Rikki Morse: Da ich die Jährlinge und dann die Zweijährigen einreite, sitze ich nicht auf den prominenten älteren Pferden. Jeden Morgen reite ich Quorum, den Rekordjährling der letztjährigen BBAG-Auktion. Er macht sich sehr gut.

GaloppOnline.de: Wie sehen Sie die Perspektiven für diese Saison?

Rikki Morse: Auf alle Fälle besser als im vergangenen Jahr.

GaloppOnline.de: Haben Sie noch Kontakt zu Ihrem früheren Chef Peter Rau oder zu Kollegen in Deutschland?

Rikki Morse: Ich bin sehr faul, wenn es darum geht, Kontakte zu pflegen. Das macht eher meine Frau. Sie mailt Torsten Mundry, Andreas Suborics, und sie telefoniert mit Frau Schikora. Beide sind sehr gute Freundinnen. Wir stehen auch in Kontakt mit Neil Grant in Schweden.

GaloppOnline.de: Ihre Frau reitet auch, wo wird Sie in den Sattel steigen England/Dubai?

Rikki Morse: In England bringt sie die Kinder erst zur Schule und in den Kindergarten und reitet dann zwei Lots. In Dubai geht so etwas nicht, es gibt keine Halbtagsjobs.

GaloppOnline.de: Halten Sie sich über den Sport in Deutschland auf dem Laufenden?

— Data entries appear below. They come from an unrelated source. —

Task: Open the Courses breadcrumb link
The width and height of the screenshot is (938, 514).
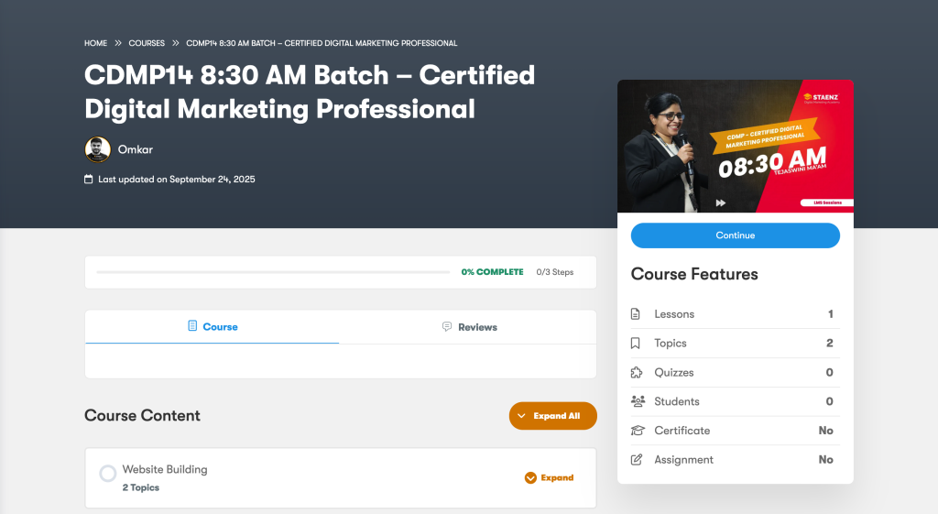Action: point(147,43)
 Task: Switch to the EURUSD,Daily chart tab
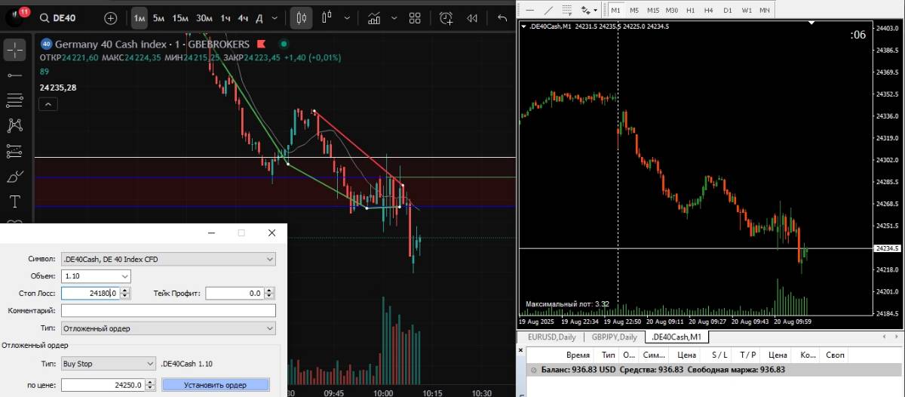[551, 337]
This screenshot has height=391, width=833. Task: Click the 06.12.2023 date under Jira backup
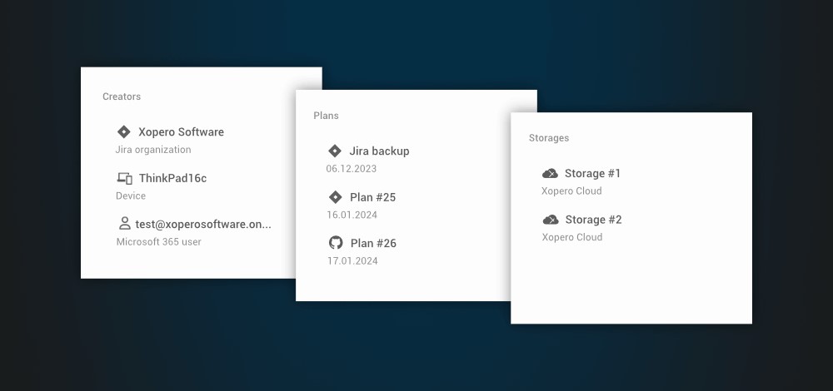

Rikki Morse: Per Computer. Da meine Frau auch Rennen geritten hat und dem Sport verbunden ist, schaut sie schon öfter mal nach, und wir unterhalten uns dann darüber.

GaloppOnline.de: Wollen Sie eines Tages nach Deutschland zurückkehren?

Rikki Morse: Bei einem guten Angebot wäre das möglich. Wenn Godolphin sich dort niederlassen würde, wäre das super. Wegen der Kinder dürfte das aber nicht zu lange dauern. Die Große spricht zwar beide Sprachen, aber Schule ist doch etwas anderes. Das müsste schon genau überlegt werden.

GaloppOnline.de: Was machen Sie und Ihre Familie in Dubai in der Freizeit?

Rikki Morse: Ich spiele Golf und Squash. Ich gehe auch mit den Kindern schwimmen oder zum Strand. Da die Große bis um halb drei in der Schule ist, haben wir auch nur das Wochenende für größere Unternehmungen zur Verfügung.

GaloppOnline.de: Wie beurteilen Sie den Bau-Boom und die riesigen Projekte in Dubai?

Rikki Morse: Es ist einfach Wahnsinn, wie schnell alles hier geht. Fahren wir nach England, fangen sie gerade etwas Neues an. Kommen wir zurück, ist es schon fertig. Die Schneehalle zum Beispiel ist einfach super. Wir werden wohl dieses Jahr Weihnachten in Dubai im Schnee verbringen. Das wäre ein Riesenspaß für die ganze Familie.